--- Provided text Enclosed Below ---

How We Built a Fashion Brand That Survived COVID

How We Built a Fashion Brand That Survived COVID

Brand Story · Slow Fashion · Ethical Production

How We Built a Fashion Brand That Survived COVID

We had factories then. One in India. One in the United States. We were running the brand the way the industry expected us to. Production in one place, on someone else's clock, on someone else's floor.

This was before we moved our family to Bali. Before COVID. Before everything changed.

The Intuition That Changed Everything

When we arrived in Bali, something shifted in how we understood our own supply chain. We were living close to our work for the first time, and from inside that proximity, one thought kept returning.

Nobody wants to be in a factory.

Not the women who make our clothing. Not the tailors whose skill is in their hands, not in a production schedule. Nobody chooses to leave their children, their kitchen, the rain on their own roof, to go and sit under fluorescent lights making someone else's clothes faster than they should be made.

So we began something quietly. Without a plan beyond following what felt right.

--- End of Enclosed Provided text ---
--- Records provided Enclosed Below ---

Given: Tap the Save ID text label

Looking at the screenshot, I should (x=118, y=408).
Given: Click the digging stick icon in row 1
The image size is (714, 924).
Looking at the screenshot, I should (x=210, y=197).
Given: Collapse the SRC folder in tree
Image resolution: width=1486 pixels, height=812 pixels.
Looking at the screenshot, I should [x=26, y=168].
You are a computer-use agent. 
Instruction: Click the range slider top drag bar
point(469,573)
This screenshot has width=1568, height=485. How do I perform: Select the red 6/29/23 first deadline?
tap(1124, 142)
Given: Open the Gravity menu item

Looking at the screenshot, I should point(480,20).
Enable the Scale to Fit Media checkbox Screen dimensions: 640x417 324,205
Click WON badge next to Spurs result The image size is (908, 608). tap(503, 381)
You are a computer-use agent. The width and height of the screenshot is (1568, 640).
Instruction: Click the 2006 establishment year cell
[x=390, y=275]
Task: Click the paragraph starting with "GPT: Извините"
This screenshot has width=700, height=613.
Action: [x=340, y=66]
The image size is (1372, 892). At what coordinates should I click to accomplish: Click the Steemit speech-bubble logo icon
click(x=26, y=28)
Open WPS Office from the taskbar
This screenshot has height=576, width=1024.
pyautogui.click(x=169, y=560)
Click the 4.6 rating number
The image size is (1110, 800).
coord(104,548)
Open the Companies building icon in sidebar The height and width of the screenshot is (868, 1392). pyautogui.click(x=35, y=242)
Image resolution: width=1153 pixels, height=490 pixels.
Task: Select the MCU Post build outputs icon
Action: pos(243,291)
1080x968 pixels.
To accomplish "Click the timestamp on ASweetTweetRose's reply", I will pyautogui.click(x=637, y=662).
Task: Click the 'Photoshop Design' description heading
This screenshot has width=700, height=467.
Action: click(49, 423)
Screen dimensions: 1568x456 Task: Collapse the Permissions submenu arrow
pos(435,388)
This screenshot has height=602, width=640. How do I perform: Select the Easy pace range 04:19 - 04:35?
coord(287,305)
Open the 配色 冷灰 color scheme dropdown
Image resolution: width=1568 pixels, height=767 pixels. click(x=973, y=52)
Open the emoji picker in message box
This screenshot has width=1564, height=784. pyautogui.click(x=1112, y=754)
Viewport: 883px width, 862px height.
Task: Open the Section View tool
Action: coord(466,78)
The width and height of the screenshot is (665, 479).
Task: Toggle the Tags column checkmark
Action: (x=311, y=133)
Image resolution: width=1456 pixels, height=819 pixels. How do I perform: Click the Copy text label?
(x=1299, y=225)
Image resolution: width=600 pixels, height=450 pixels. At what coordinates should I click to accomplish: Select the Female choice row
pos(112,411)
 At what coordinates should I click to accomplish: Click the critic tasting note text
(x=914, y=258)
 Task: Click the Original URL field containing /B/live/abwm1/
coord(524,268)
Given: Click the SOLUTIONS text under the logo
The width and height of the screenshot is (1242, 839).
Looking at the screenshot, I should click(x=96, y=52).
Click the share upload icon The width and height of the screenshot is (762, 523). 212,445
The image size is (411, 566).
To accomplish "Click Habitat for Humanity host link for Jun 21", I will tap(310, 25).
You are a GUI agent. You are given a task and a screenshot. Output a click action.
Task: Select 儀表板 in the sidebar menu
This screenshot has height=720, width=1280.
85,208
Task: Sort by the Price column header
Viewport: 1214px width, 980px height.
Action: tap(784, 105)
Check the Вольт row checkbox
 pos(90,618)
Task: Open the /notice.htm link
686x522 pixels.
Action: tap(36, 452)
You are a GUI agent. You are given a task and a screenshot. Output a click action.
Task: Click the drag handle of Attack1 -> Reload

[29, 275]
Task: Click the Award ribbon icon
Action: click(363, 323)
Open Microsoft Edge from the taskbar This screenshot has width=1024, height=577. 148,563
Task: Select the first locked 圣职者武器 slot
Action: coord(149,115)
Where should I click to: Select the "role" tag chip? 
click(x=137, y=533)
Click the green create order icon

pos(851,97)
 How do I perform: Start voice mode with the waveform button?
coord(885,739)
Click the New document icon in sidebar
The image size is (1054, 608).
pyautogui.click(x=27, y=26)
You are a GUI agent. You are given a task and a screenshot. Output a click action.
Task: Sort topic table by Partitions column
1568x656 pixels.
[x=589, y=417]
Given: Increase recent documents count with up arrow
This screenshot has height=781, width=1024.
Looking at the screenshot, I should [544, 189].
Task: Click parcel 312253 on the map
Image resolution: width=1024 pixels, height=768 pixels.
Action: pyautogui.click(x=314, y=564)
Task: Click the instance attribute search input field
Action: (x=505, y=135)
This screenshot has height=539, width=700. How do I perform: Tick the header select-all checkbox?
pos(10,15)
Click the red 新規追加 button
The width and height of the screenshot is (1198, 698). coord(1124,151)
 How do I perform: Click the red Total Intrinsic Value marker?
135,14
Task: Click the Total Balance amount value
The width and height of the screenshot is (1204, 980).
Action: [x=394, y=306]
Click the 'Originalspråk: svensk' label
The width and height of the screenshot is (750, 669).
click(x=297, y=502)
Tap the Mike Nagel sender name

--- End of Enclosed Records provided ---

- _Required work_: Copy the passage of the fashion brand story word for word, everything from "Brand Story ·" down to "thought kept returning.".

- _Response_:
Brand Story · Slow Fashion · Ethical Production

How We Built a Fashion Brand That Survived COVID

We had factories then. One in India. One in the United States. We were running the brand the way the industry expected us to. Production in one place, on someone else's clock, on someone else's floor.

This was before we moved our family to Bali. Before COVID. Before everything changed.

The Intuition That Changed Everything

When we arrived in Bali, something shifted in how we understood our own supply chain. We were living close to our work for the first time, and from inside that proximity, one thought kept returning.